_Source material_

————————

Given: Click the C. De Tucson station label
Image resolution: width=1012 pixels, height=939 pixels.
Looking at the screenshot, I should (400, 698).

————————

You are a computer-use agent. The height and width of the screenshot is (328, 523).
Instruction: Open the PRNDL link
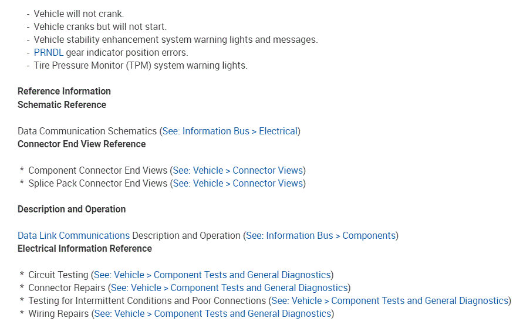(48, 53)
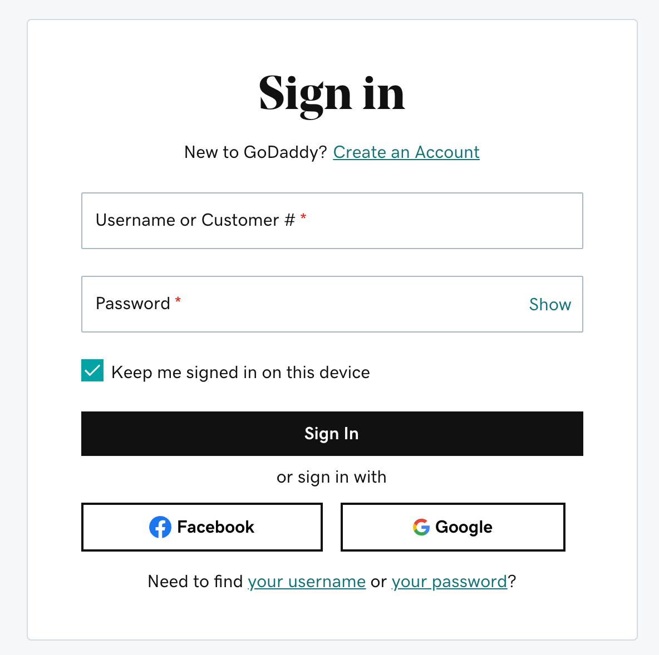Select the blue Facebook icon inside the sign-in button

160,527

————————

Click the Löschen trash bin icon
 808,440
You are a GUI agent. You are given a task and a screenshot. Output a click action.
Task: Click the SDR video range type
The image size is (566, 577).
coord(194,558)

————————

_Problem_
Say how many lines above contain the string "agent", writing only the number.

_Result for this exercise_
2